• Data records:
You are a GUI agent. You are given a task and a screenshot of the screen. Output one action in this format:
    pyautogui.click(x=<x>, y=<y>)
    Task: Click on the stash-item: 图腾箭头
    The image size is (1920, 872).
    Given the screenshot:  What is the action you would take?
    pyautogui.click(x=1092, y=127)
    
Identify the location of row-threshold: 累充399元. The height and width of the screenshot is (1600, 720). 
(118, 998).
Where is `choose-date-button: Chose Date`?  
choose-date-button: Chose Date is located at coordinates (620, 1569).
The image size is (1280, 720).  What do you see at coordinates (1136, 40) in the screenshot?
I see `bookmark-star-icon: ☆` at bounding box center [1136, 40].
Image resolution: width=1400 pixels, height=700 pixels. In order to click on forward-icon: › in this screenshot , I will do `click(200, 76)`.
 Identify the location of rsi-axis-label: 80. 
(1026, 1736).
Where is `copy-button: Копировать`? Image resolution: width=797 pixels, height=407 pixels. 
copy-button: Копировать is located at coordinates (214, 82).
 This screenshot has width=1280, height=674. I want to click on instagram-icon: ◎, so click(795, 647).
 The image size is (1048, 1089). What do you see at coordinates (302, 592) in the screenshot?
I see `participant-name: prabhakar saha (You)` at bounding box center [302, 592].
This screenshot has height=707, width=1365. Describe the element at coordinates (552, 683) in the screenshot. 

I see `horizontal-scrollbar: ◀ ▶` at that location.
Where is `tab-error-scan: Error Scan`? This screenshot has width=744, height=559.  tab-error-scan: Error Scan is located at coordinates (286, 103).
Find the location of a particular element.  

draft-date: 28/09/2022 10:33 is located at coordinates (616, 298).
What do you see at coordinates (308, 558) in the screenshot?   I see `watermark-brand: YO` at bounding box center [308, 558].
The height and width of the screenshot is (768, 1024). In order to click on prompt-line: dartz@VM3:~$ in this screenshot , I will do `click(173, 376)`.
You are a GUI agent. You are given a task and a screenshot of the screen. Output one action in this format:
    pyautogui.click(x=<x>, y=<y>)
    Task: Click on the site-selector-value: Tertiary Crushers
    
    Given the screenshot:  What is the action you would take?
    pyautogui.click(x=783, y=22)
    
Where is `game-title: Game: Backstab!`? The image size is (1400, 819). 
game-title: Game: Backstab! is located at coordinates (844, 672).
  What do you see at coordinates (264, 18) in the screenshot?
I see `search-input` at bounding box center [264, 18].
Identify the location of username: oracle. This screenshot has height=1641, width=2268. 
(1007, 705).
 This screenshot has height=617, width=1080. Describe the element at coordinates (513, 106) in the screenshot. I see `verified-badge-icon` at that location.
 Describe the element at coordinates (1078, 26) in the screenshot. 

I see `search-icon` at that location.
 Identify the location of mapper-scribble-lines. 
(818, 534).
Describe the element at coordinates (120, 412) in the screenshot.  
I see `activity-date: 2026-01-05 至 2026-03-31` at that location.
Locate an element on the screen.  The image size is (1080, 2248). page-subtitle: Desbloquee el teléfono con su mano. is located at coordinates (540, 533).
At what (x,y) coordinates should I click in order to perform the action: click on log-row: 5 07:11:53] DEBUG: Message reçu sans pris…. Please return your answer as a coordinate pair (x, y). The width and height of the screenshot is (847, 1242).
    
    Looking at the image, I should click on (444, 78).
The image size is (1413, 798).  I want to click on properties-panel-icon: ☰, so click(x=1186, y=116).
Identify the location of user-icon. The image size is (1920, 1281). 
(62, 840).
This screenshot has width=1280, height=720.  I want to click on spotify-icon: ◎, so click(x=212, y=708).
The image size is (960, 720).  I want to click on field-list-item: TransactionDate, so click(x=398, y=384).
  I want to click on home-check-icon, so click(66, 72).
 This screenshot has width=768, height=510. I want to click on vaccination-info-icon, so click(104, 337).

• Exercise brief:
Turn every line of the records above into a JSON list of strings, with one string per line and blank lines left out.

• Problem solution:
[
  "You are a GUI agent. You are given a task and a screenshot of the screen. Output one action in this format:",
  "    pyautogui.click(x=<x>, y=<y>)",
  "    Task: Click on the stash-item: 图腾箭头",
  "    The image size is (1920, 872).",
  "    Given the screenshot:  What is the action you would take?",
  "    pyautogui.click(x=1092, y=127)",
  "Identify the location of row-threshold: 累充399元. The height and width of the screenshot is (1600, 720). ",
  "(118, 998).",
  "Where is `choose-date-button: Chose Date`?  ",
  "choose-date-button: Chose Date is located at coordinates (620, 1569).",
  "The image size is (1280, 720).  What do you see at coordinates (1136, 40) in the screenshot?",
  "I see `bookmark-star-icon: ☆` at bounding box center [1136, 40].",
  "Image resolution: width=1400 pixels, height=700 pixels. In order to click on forward-icon: › in this screenshot , I will do `click(200, 76)`.",
  " Identify the location of rsi-axis-label: 80. ",
  "(1026, 1736).",
  "Where is `copy-button: Копировать`? Image resolution: width=797 pixels, height=407 pixels. ",
  "copy-button: Копировать is located at coordinates (214, 82).",
  " This screenshot has width=1280, height=674. I want to click on instagram-icon: ◎, so click(795, 647).",
  " The image size is (1048, 1089). What do you see at coordinates (302, 592) in the screenshot?",
  "I see `participant-name: prabhakar saha (You)` at bounding box center [302, 592].",
  "This screenshot has height=707, width=1365. Describe the element at coordinates (552, 683) in the screenshot. ",
  "I see `horizontal-scrollbar: ◀ ▶` at that location.",
  "Where is `tab-error-scan: Error Scan`? This screenshot has width=744, height=559.  tab-error-scan: Error Scan is located at coordinates (286, 103).",
  "Find the location of a particular element.  ",
  "draft-date: 28/09/2022 10:33 is located at coordinates (616, 298).",
  "What do you see at coordinates (308, 558) in the screenshot?   I see `watermark-brand: YO` at bounding box center [308, 558].",
  "The height and width of the screenshot is (768, 1024). In order to click on prompt-line: dartz@VM3:~$ in this screenshot , I will do `click(173, 376)`.",
  "You are a GUI agent. You are given a task and a screenshot of the screen. Output one action in this format:",
  "    pyautogui.click(x=<x>, y=<y>)",
  "    Task: Click on the site-selector-value: Tertiary Crushers",
  "    Given the screenshot:  What is the action you would take?",
  "    pyautogui.click(x=783, y=22)",
  "Where is `game-title: Game: Backstab!`? The image size is (1400, 819). ",
  "game-title: Game: Backstab! is located at coordinates (844, 672).",
  "  What do you see at coordinates (264, 18) in the screenshot?",
  "I see `search-input` at bounding box center [264, 18].",
  "Identify the location of username: oracle. This screenshot has height=1641, width=2268. ",
  "(1007, 705).",
  " This screenshot has height=617, width=1080. Describe the element at coordinates (513, 106) in the screenshot. I see `verified-badge-icon` at that location.",
  " Describe the element at coordinates (1078, 26) in the screenshot. ",
  "I see `search-icon` at that location.",
  " Identify the location of mapper-scribble-lines. ",
  "(818, 534).",
  "Describe the element at coordinates (120, 412) in the screenshot.  ",
  "I see `activity-date: 2026-01-05 至 2026-03-31` at that location.",
  "Locate an element on the screen.  The image size is (1080, 2248). page-subtitle: Desbloquee el teléfono con su mano. is located at coordinates (540, 533).",
  "At what (x,y) coordinates should I click in order to perform the action: click on log-row: 5 07:11:53] DEBUG: Message reçu sans pris…. Please return your answer as a coordinate pair (x, y). The width and height of the screenshot is (847, 1242).",
  "    Looking at the image, I should click on (444, 78).",
  "The image size is (1413, 798).  I want to click on properties-panel-icon: ☰, so click(x=1186, y=116).",
  "Identify the location of user-icon. The image size is (1920, 1281). ",
  "(62, 840).",
  "This screenshot has width=1280, height=720.  I want to click on spotify-icon: ◎, so click(x=212, y=708).",
  "The image size is (960, 720).  I want to click on field-list-item: TransactionDate, so click(x=398, y=384).",
  "  I want to click on home-check-icon, so click(66, 72).",
  " This screenshot has width=768, height=510. I want to click on vaccination-info-icon, so click(104, 337)."
]